Monday, July 5, 2010

"Branchers and grounders"


You'd have to be close and look closely to see the baby bird in an open part of the rhododendron bush. S/he was fluffy looking and bright eyed, with a blackish patch across the top of the head. And apparently not afraid of humans, or at least this one who had been standing nearby, watering other rhodos.

What to do? Only recently in the Wildlife Center's education session, the point had been made: Parents come back to their young. Don't move baby deer; the mother will return. Same with baby birds?

Wasn't this young bluejay vulnerable to cats and other predators where s/he was? Would s/he be gently grabbable, to put in a box and take to the Wildlife Center after the phone call they request first?

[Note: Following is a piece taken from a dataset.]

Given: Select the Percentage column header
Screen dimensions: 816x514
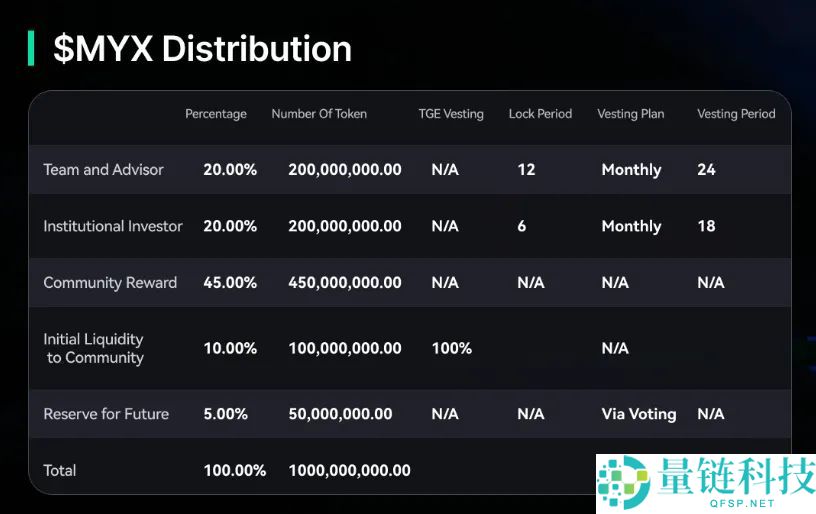Looking at the screenshot, I should pos(216,114).
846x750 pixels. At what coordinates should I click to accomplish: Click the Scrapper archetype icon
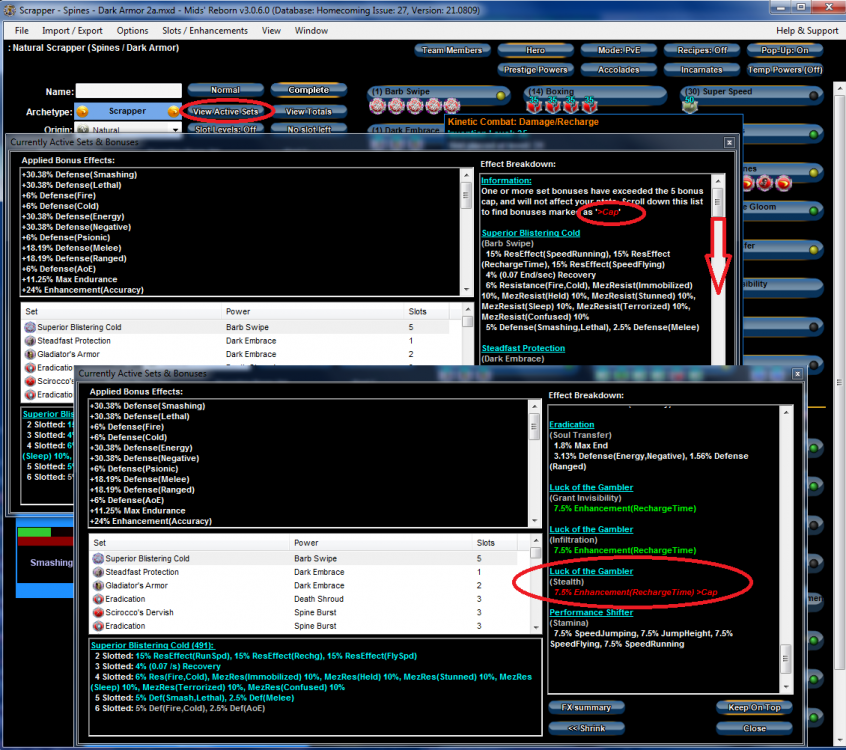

Reaching Diane Nickerson, the center manager, was a calming experience. She immediately said bluejays are "branchers" -- meaning that young birds learn to fly from branch to branch. The parent jays watch out for them (which was how I'd quickly ID'd the baby, aware of jay movements and sounds around me).

Next time I went near the bush that day, no sign of baby bluejay. With luck, her/his route may have been branch, branch, branch, back to nest for a rest.

In contrast, robins, Nickerson said, are "grounders." Their young learn to fly from the ground. When I asked how they manage to avoid predators, her answer: "That's why not all robins make it."